OMAHA, NE (KETV/CNN) – One Nebraska couple, who couldn’t have biological children, is building the family they’ve always wanted, thanks to frozen embryo adoption.
After they found out a year into marriage they couldn’t have children, Jenny and David Hancock turned to adoption, welcoming Ruby and Grace as foster children at infancy.
During the five years of ups and downs trying to adopt the girls, the couple was also pursuing an embryo adoption.
Through a non-profit, Christian-based embryo donation center in Tennessee, couples can adopt frozen embryos, extras from couples who did infertility treatments.

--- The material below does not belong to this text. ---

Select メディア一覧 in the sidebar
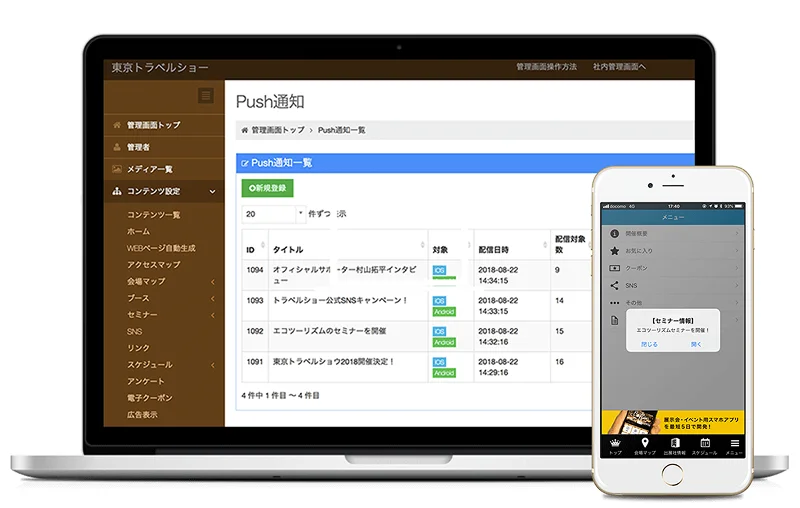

"That's a hard decision for some of these families. Maybe they have a few kids and feel they're done having kids, and more embryos are left,” David Hancock said.
After a home study, medication and careful timing, an embryo was transferred to Jenny Hancock’s uterus.
"There's that anticipation and hope that it's going to lead to life, and you see the pictures of the embryos and just start imagining,” Jenny Hancock said.
The embryo did indeed lead to life, growing to become baby Kathryn “Kate” Joy, who was born two years ago.
"Her name is Kathryn Joy, and it means pure joy and totally fits her. We joke that she's 2 going on 16,” Jenny Hancock said.
And in a way, Kate is that old. As an embryo, the girl was frozen for 14 years.
"You look at her, she's a full-blown kid, and she was preserved in 2001 at negative 321 degrees, just a small collection of cells,” David Hancock said.
Jenny says it’s mind-blowing to think about the time warp in Kate’s life.
"Amazing. God was making a plan for our family when we were 16 years old,” she said.
With upwards of 600,000 frozen embryos available, the Hancocks want others to know about this option for adoption.
“These embryos are valuable. They deserve a chance at life,” Jenny Hancock said.
The Hancocks chose an anonymous adoption for Kate’s embryo, knowing only simple profiles of the biological parents.
"They give you basic information, physical characteristics, eye color,” Jenny Hancock said.
The couple has tried two more transfers since having Kate without success. Generally, there’s a 55 percent success rate of implantation with embryo transfers.
The cost, which is between $2,000 and $4,000, is cheaper than in vitro fertilization, the Hancocks say.
Now, the parents are celebrating their family, calling all three little girls blessings – no matter how they were adopted.
"I know that the Lord has blessed us as parents through the adoption, and hopefully, he's going to use us to bless the kids and share his love with other people,” David Hancock said.